CKXO-FM

Chibougamau, Quebec; Canada;
- Frequency: 93.5 MHz
- Branding: Planète 93,5

Programming
- Format: Adult contemporary

Ownership
- Owner: Cogeco Média
- Sister stations: CFGT-FM, CHRL-FM, CHVD-FM, CKYK-FM

History
- First air date: November 21, 1969
- Former frequencies: 1240 kHz (1969–2005)

Technical information
- Class: C1
- ERP: 13.386 kW average 56.23 kW peak horizontal polarization only
- HAAT: 222.5 metres (730 ft)

Links
- Website: www.chibougamau.planeteradio.ca

= CKXO-FM =

Radio station in Chibougamau, Quebec

CKXO-FM is a French-language Canadian radio station in Chibougamau, Quebec.

Owned and operated by Cogeco Média following its 2018 acquisition of most of the stations formerly owned by RNC Media, it broadcasts on 93.5 MHz with an average effective radiated power of 19,800 watts and a peak effective radiated power of 75,000 watts (class C1). The station has an adult contemporary music format branded as Planète 93,5.

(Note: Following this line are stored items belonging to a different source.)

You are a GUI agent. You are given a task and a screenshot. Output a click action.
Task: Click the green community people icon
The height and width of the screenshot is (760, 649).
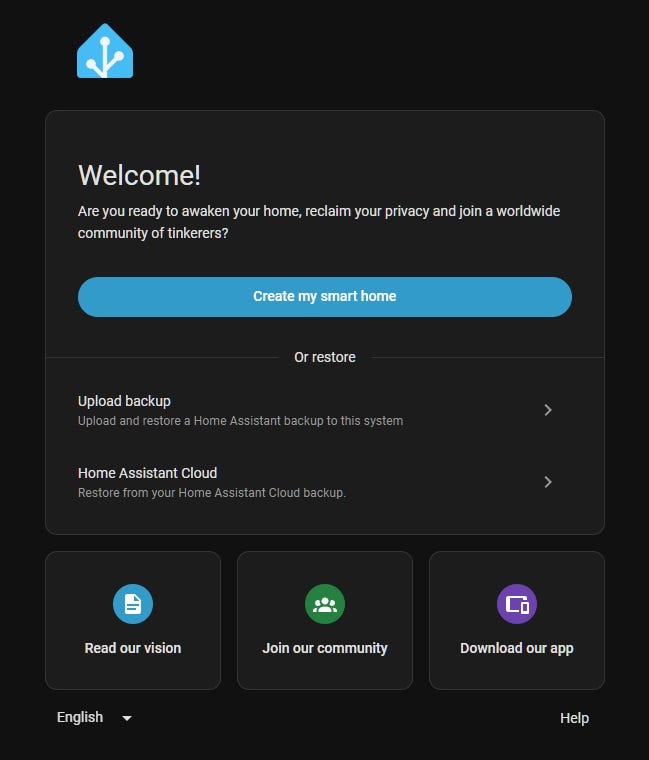tap(325, 604)
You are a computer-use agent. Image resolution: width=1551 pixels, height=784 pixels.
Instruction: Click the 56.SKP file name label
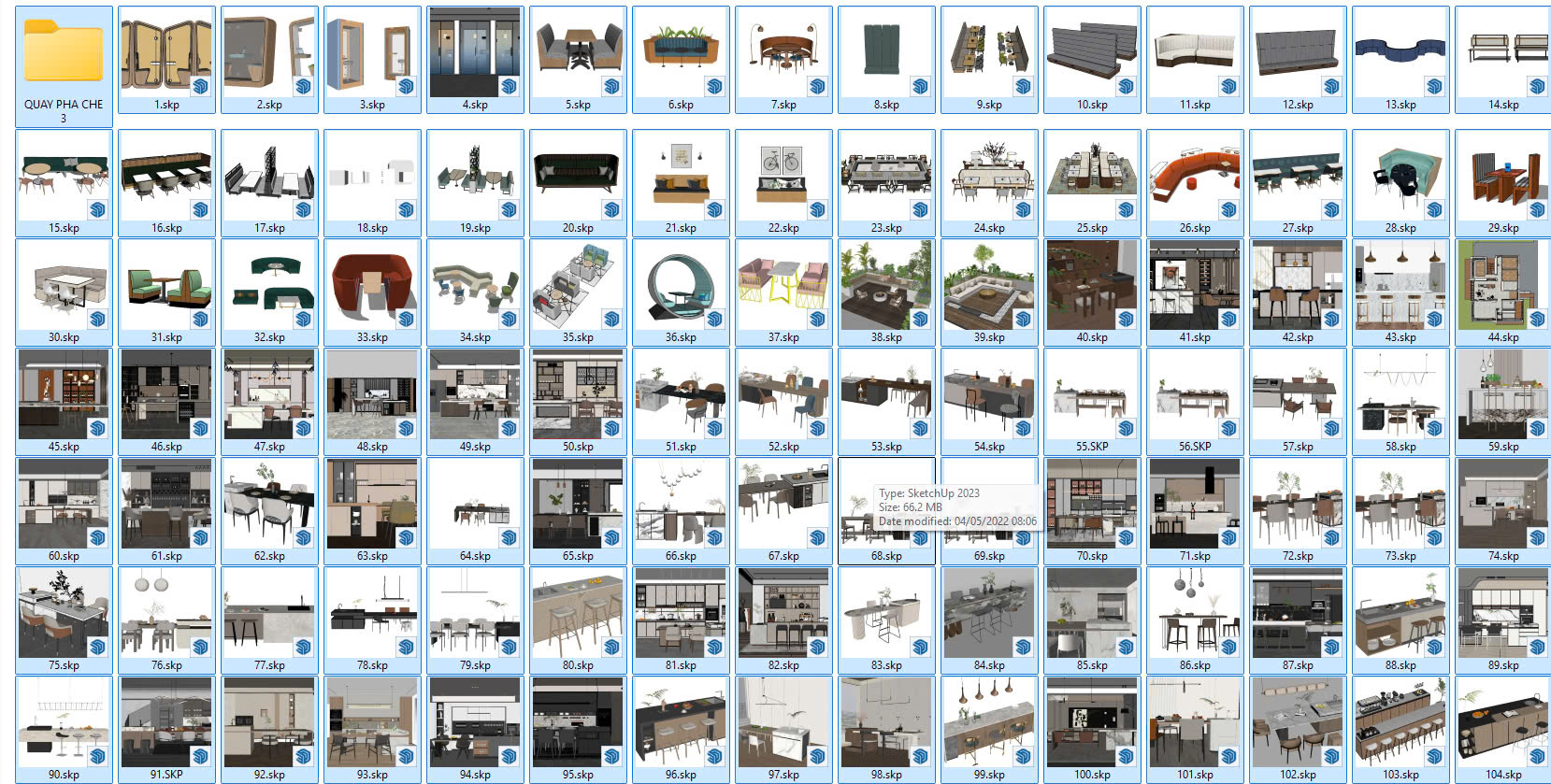(1195, 447)
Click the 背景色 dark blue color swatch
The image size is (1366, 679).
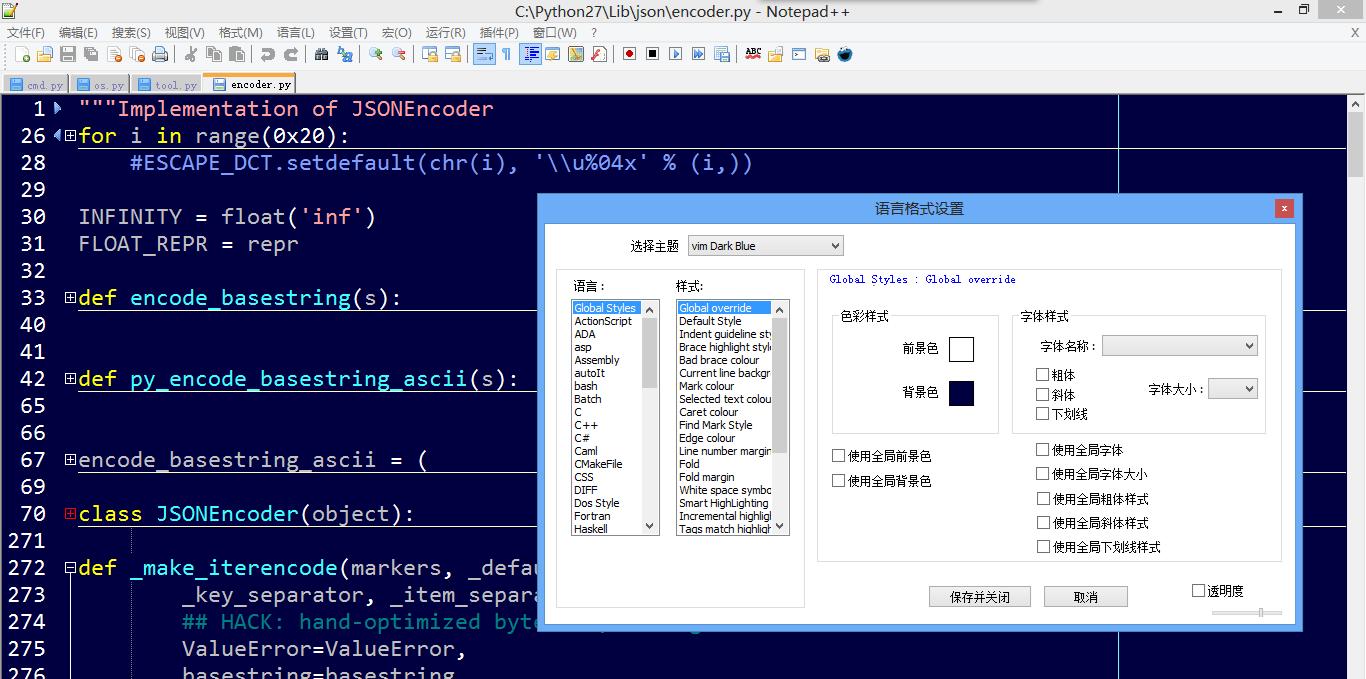(x=961, y=393)
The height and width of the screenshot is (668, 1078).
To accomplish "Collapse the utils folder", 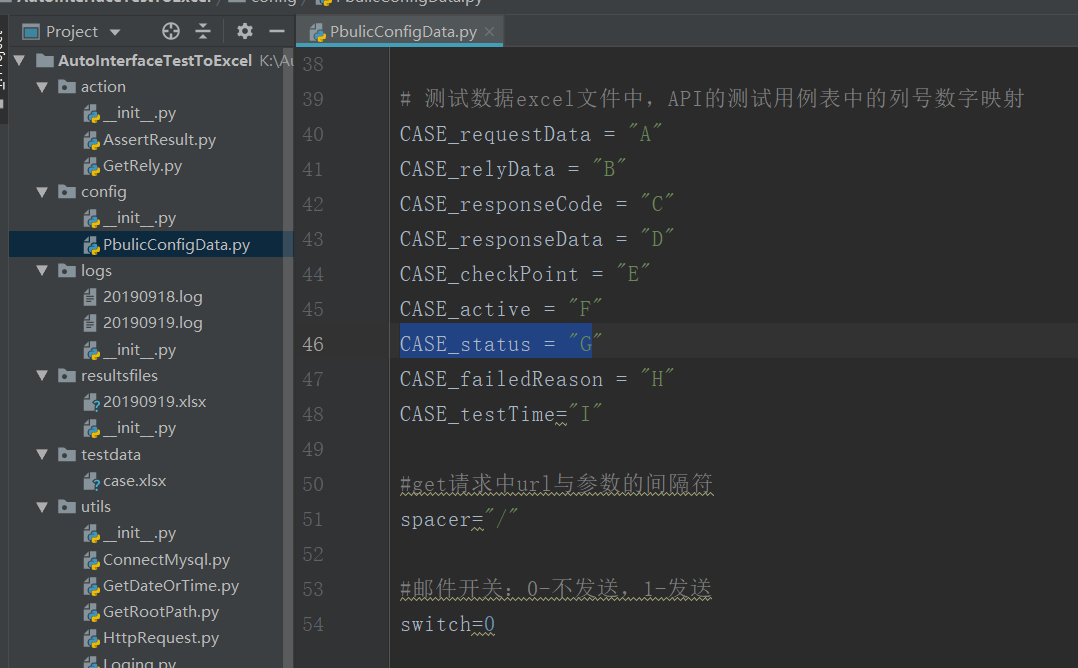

The station was originally launched on November 21, 1969 by Radio Maria-Chapdelaine, broadcasting on 1240 AM with the call sign CJMD. The station later launched a rebroadcaster in Chapais in 1971, broadcasting on 1340 AM with the call sign CFED.

The station was acquired by Antenne 6 in 1993, and adopted its current FM frequency in 2005.